Selected excerpt
§
Co-hosted with the RAND Drug Policy Research Center, the event — titled “Psychedelics in the Global North” — is the first of a three-part series that will later explore psychedelics in the Global South and the role of psychedelics in Indigenous groups. The conversation featured four experts from the regions and was moderated by American researcher Beau Kilmer, a senior policy researcher at RAND Corporation.
Speaking from the Australian perspective, Wayne Hall — emeritus professor of Health and Behavioral Sciences at the University of Queensland — said the Australian government was supportive of clinical trials for MDMA — commonly known as ecstasy — and psilocybin, the active ingredient in psychedelic mushrooms, for depression and post-traumatic stress disorder, respectively.
“In the past, I’ve advocated for government funding for clinical trials on these drugs,” Hall said. “And the Australian government several years ago, in fact, set aside 15 million Australian dollars for the conduct of these clinical trials.”
Pamela Kryskow — the medical lead of mental health nonprofit Roots To Thrive, which offers psychedelic-assisted therapy — discussed developments in the Canadian psychedelics space.
“There’s a strong recognition — especially in British Columbia and I think across Canada — that drug use is really a healthcare issue and a healthcare treatment, and not a criminal or a policing issue,” Kryskow said.
§
Input data

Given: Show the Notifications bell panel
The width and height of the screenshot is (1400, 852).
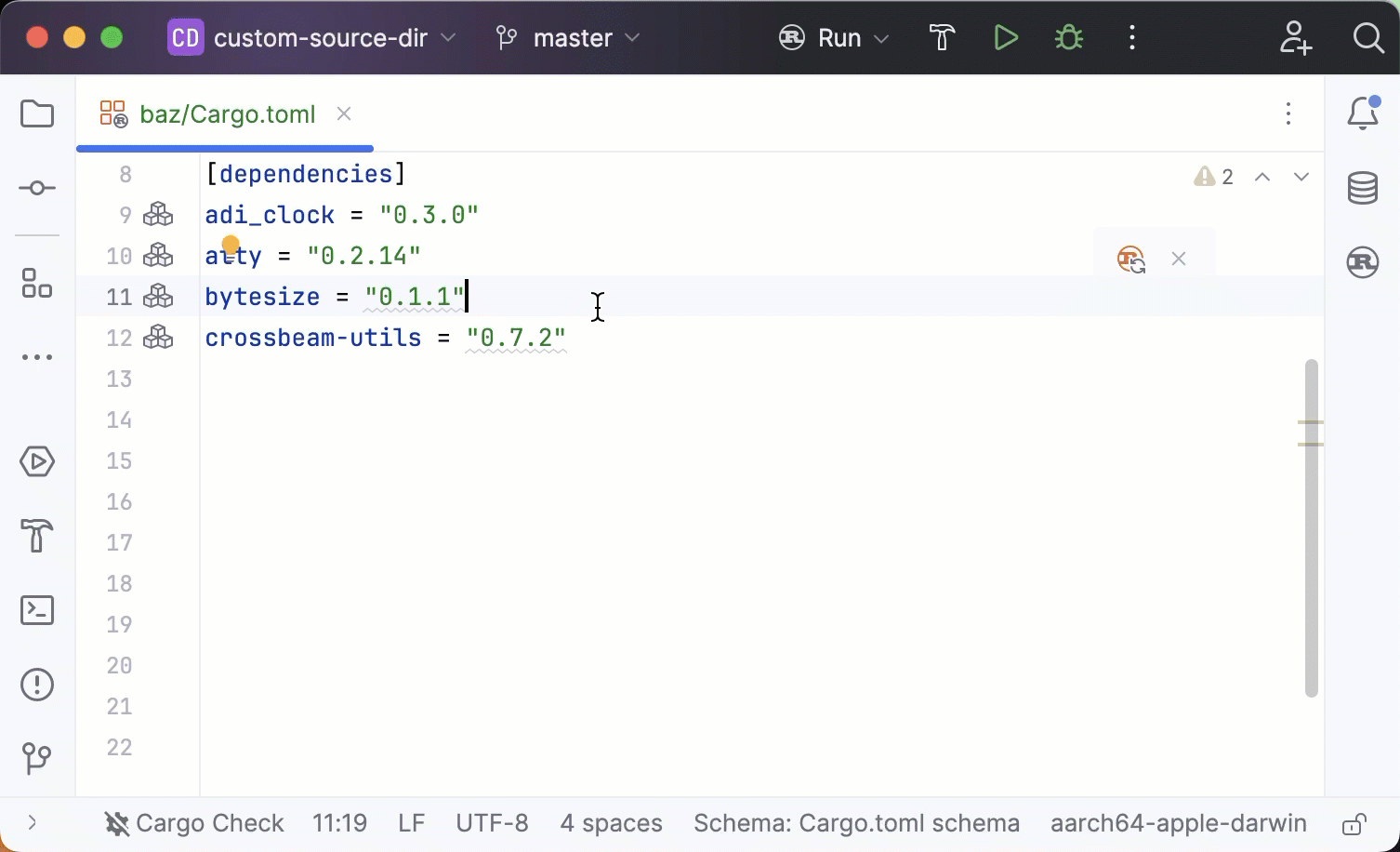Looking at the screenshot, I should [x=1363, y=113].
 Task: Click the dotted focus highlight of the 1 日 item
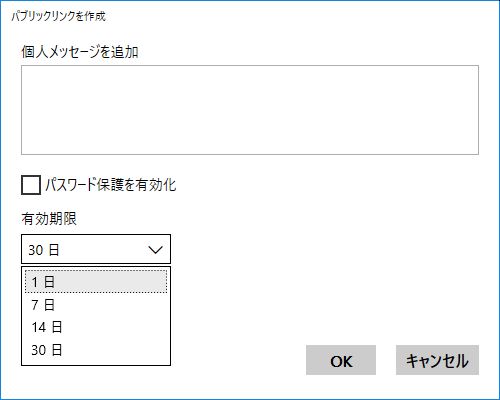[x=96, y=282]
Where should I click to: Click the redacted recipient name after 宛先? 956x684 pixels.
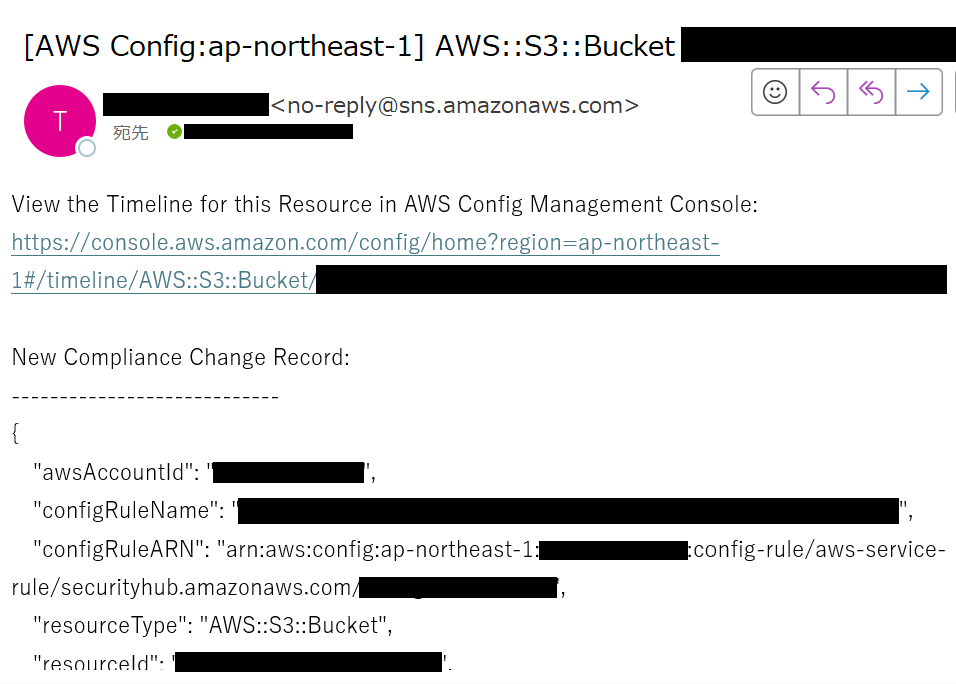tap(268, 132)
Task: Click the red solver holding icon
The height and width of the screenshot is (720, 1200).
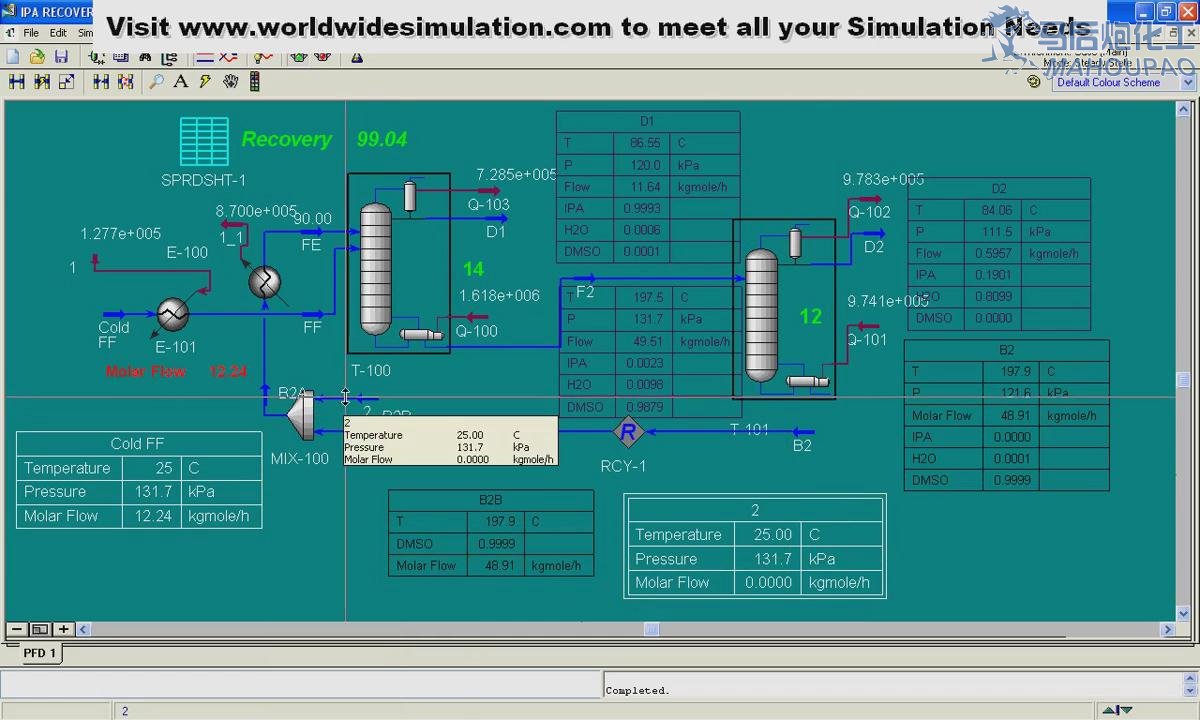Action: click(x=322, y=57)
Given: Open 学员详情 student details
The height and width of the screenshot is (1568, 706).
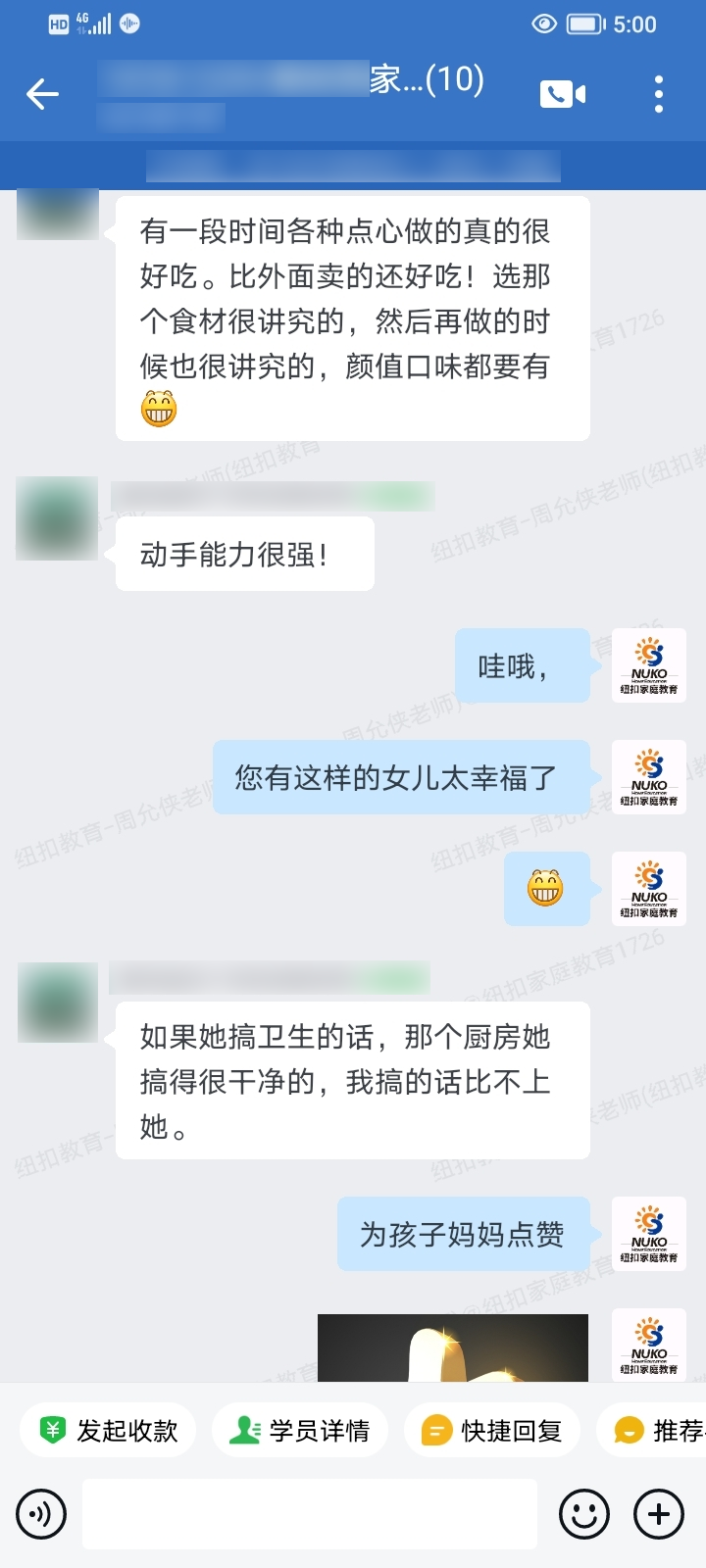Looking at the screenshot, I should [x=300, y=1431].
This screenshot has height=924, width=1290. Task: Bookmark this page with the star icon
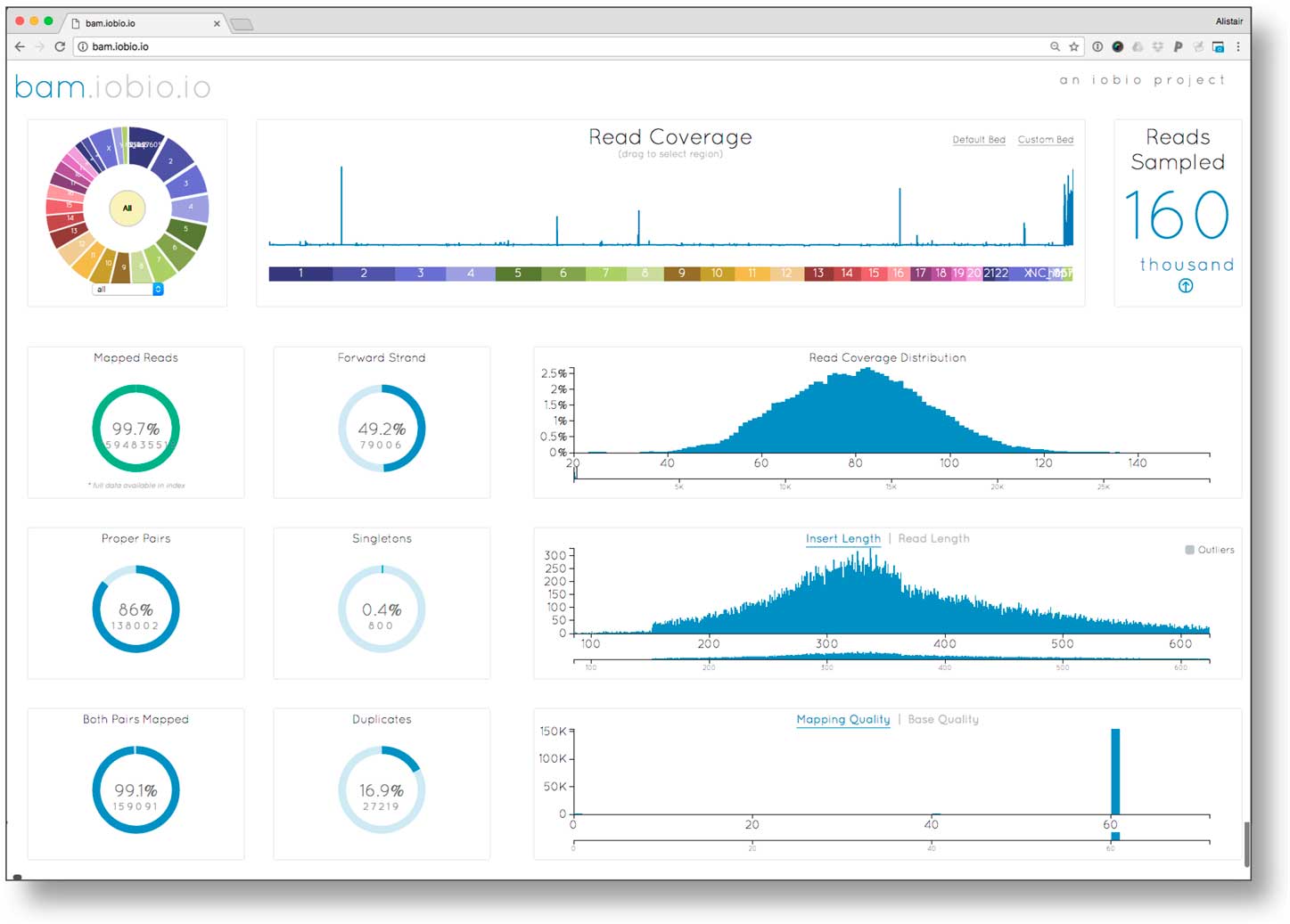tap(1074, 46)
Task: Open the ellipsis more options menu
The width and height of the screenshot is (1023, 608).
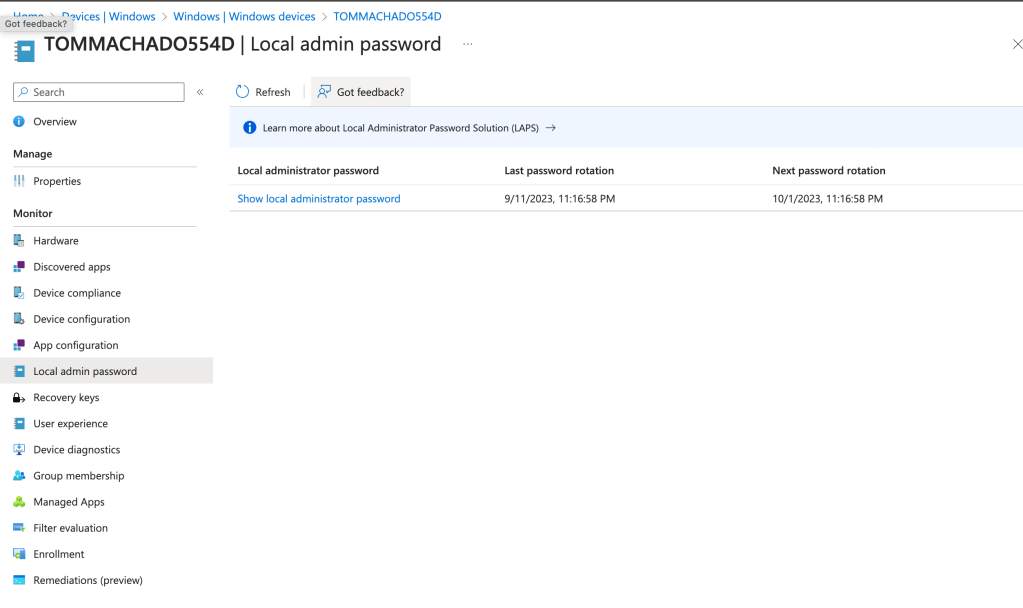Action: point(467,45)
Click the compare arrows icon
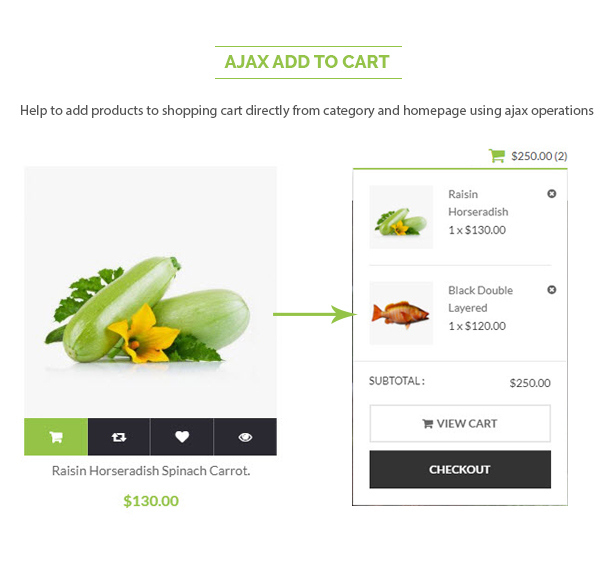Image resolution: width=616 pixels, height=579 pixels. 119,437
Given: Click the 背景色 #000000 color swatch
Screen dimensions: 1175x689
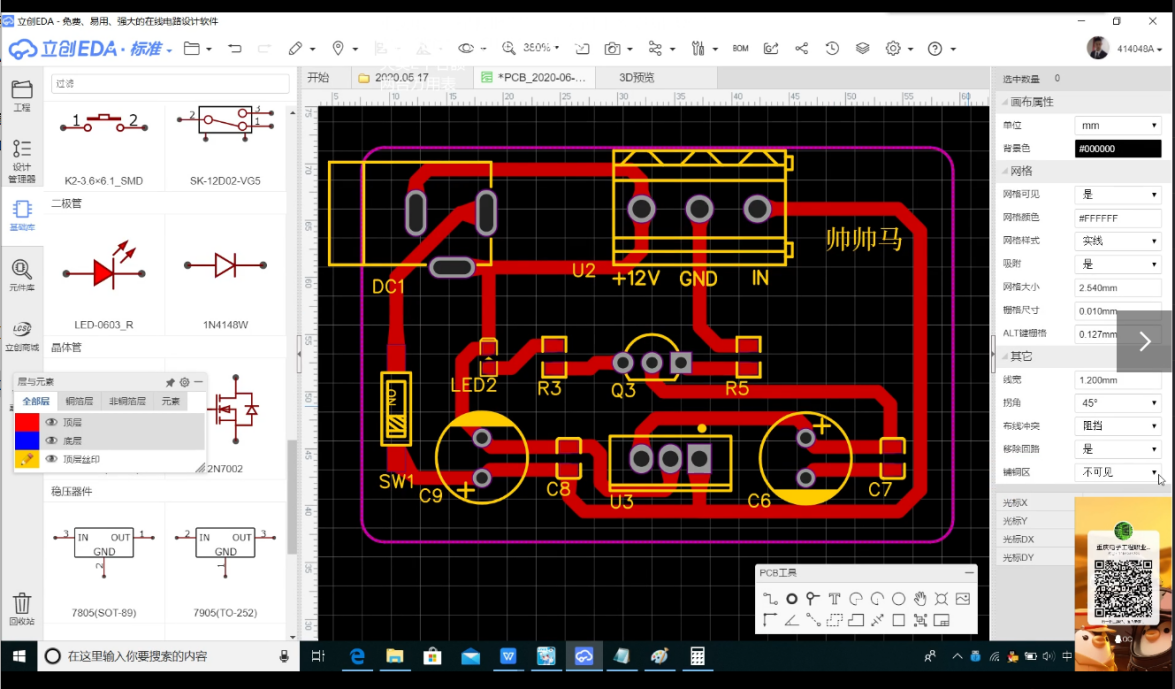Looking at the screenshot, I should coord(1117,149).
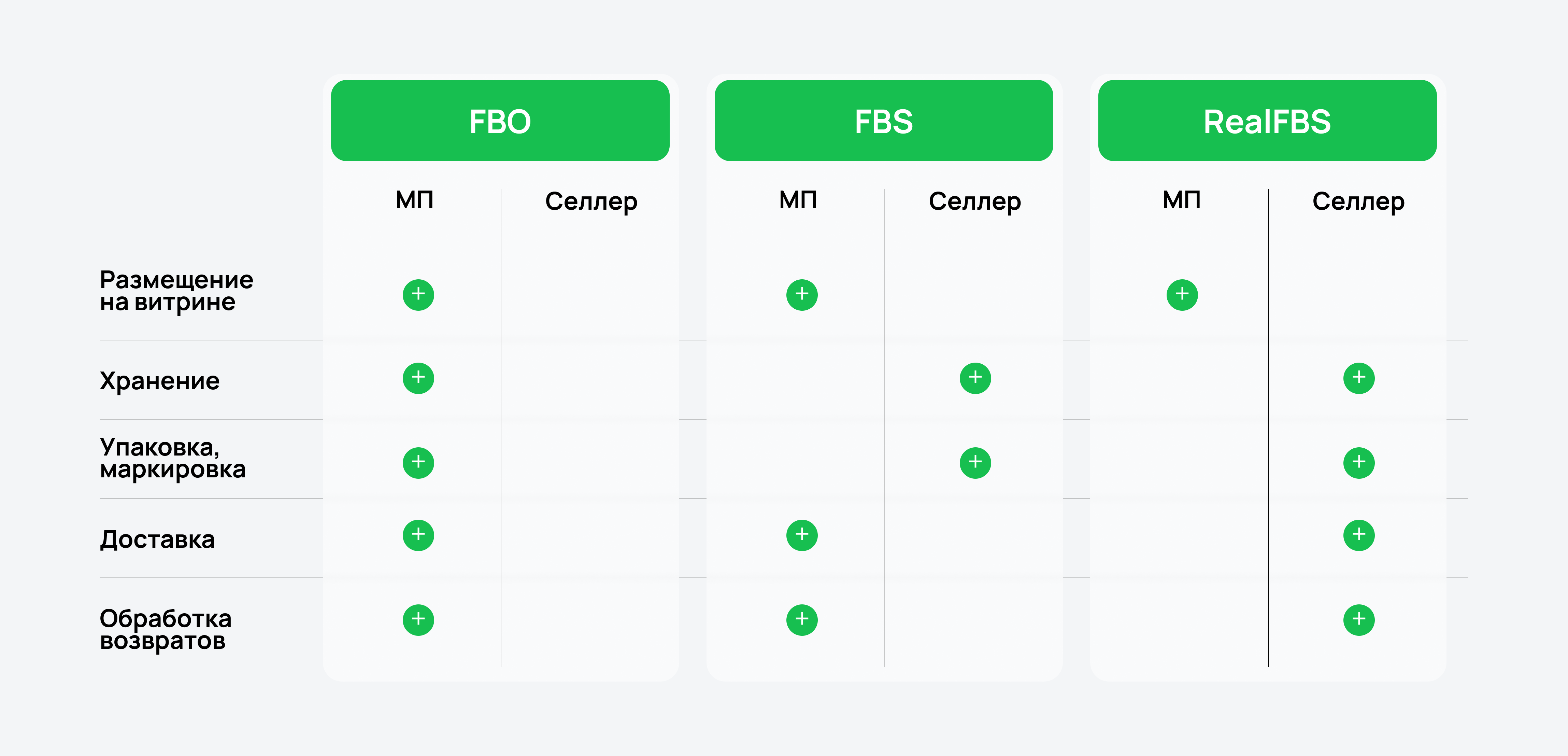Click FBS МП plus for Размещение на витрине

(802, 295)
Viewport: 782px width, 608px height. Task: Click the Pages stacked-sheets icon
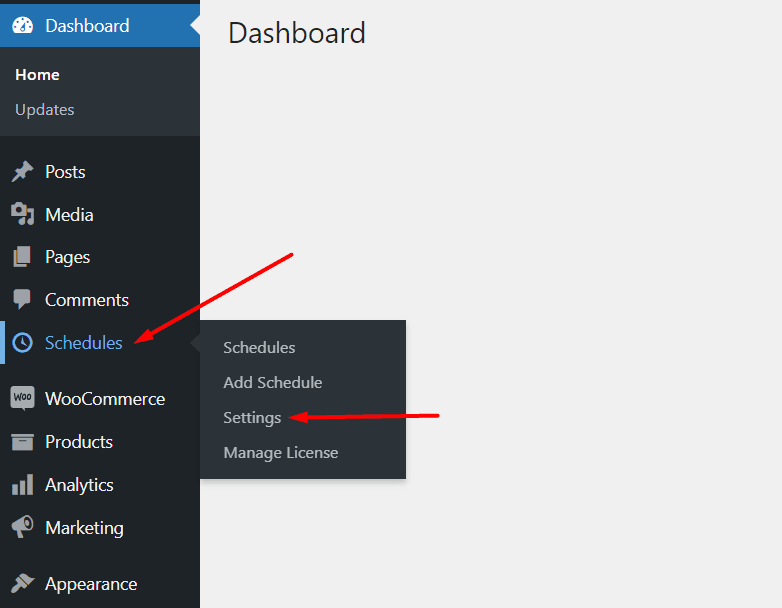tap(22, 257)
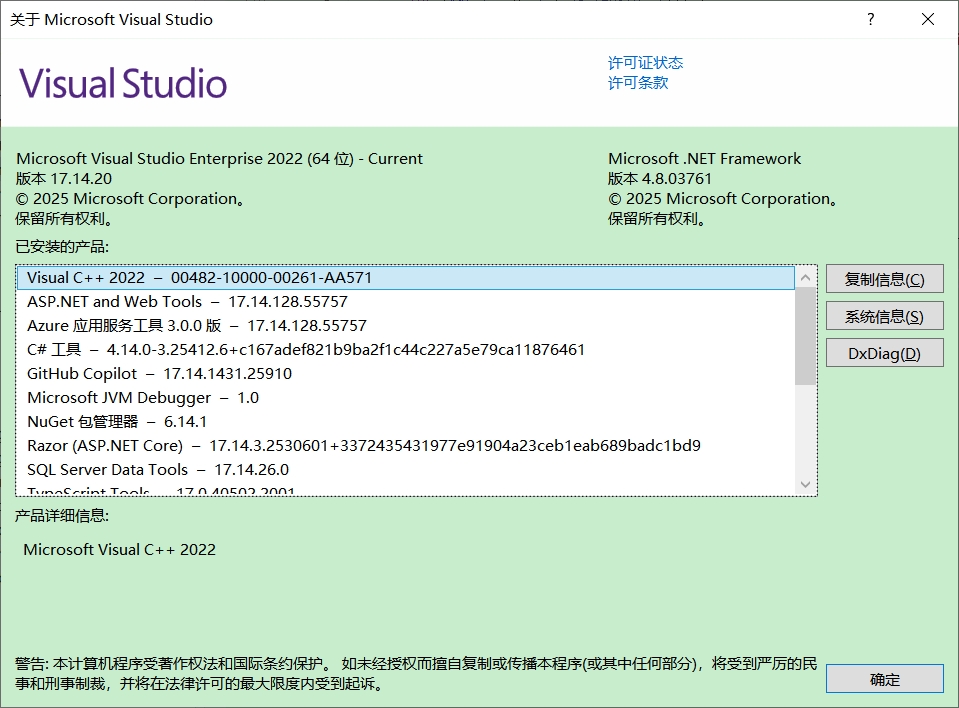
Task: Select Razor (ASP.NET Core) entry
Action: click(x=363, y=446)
§
Task goal
Print the psychedelics policy event text again in full, word for word.

Written response
Co-hosted with the RAND Drug Policy Research Center, the event — titled “Psychedelics in the Global North” — is the first of a three-part series that will later explore psychedelics in the Global South and the role of psychedelics in Indigenous groups. The conversation featured four experts from the regions and was moderated by American researcher Beau Kilmer, a senior policy researcher at RAND Corporation.
Speaking from the Australian perspective, Wayne Hall — emeritus professor of Health and Behavioral Sciences at the University of Queensland — said the Australian government was supportive of clinical trials for MDMA — commonly known as ecstasy — and psilocybin, the active ingredient in psychedelic mushrooms, for depression and post-traumatic stress disorder, respectively.
“In the past, I’ve advocated for government funding for clinical trials on these drugs,” Hall said. “And the Australian government several years ago, in fact, set aside 15 million Australian dollars for the conduct of these clinical trials.”
Pamela Kryskow — the medical lead of mental health nonprofit Roots To Thrive, which offers psychedelic-assisted therapy — discussed developments in the Canadian psychedelics space.
“There’s a strong recognition — especially in British Columbia and I think across Canada — that drug use is really a healthcare issue and a healthcare treatment, and not a criminal or a policing issue,” Kryskow said.